People are pouring in to the Central Plateau from Port au Prince. The local public hospital is reportedly full of folks wounded in the quake, who one way or another made it here. There is a call for donations of blood, which I hope to answer tomorrow. Employees of MPP took up a collection yesterday to help the wounded. There is a call for food as well. The hospitals here are not generally set up to provide meals on a large scale, so families usually fill in the gaps. But these patients have no families.
Banks here are still closed, which is complicating things a bit. MPP's cash funds have been depleted, so they are running on gas fumes, as we used to say when Mom's car showed Empty on the gas gauge. Fortunately, MPP, and Haitians in the countryside in general, have had years of practice running on very little.
The two main cell phone services here are now working, more or less.

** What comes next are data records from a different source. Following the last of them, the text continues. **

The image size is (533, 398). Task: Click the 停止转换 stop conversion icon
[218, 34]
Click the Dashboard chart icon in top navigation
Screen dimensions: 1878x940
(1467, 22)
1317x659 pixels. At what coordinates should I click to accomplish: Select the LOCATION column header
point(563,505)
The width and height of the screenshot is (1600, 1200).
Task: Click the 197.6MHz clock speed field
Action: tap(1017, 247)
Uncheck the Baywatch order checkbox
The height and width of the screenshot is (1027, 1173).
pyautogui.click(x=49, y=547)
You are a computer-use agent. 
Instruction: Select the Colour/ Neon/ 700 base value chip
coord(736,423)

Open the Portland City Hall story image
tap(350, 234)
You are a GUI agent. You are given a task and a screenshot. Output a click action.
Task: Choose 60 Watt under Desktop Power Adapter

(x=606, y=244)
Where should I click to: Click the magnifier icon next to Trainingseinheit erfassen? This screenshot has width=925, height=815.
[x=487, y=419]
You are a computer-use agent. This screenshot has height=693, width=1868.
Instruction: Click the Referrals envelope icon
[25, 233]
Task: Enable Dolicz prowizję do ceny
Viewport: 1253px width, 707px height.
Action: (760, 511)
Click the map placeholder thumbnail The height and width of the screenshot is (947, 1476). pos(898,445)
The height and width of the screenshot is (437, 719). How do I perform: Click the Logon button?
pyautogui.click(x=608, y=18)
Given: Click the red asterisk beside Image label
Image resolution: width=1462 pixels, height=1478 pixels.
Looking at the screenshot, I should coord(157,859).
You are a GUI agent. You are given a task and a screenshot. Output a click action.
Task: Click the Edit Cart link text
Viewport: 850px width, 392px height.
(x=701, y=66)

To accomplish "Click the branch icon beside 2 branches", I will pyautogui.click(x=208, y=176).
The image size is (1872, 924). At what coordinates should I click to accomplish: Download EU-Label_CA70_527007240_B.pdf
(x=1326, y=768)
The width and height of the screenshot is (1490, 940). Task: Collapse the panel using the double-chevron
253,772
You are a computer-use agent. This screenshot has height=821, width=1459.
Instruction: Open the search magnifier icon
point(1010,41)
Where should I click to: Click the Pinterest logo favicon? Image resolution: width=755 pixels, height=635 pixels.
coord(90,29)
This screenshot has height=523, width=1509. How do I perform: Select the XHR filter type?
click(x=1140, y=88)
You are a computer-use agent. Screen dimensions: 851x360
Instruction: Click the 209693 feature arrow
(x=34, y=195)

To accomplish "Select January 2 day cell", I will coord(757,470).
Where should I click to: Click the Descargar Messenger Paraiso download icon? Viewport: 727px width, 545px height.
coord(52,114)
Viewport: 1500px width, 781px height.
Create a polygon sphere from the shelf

Both have provided their users free minutes to help them make connections with their loved ones.
Jenny and I are running a little low on readily available cash, but this morning, a neighbor let me know that he can help us out when our supply is really gone.
In general, Jenny and I are doing well, but we are trying to know how to react. We still have our regular work, which definitely is important, but that's not easy to measure right now, on the scale of what has happened.
We also talk with friends, ask what news they have. Many folks do have news. It is a difficult question to ask, but a joy when the answer is "they made it!" Hard to deal with when the answer is "we don't kow."
The people of Hinche, Papay, Bassin Zim, are grieving.
Probably the best we can do is do what we can wherever we can, and whenver we can, pray hard and pray often, and hope that our simple presence can somehow be part of our witness.
Food is not yet a problem, and the supply will probably not be a problem. Food and gas is making it over the border from the Dominican Republic. We put 8 gallons of Dominican diesel in the truck on Saturday. It cost us what we normally would pay for 16 gallons, but we were grateful for the security of having a bit of fuel.
The police are reportedly working on keeping food prices from skyrocketing. Word is that this past Saturday, they went around the marketplace and closed down shops who were charging exhorbitant prices.
That's the news for now. Please continue to keep all of Haiti in your prayers.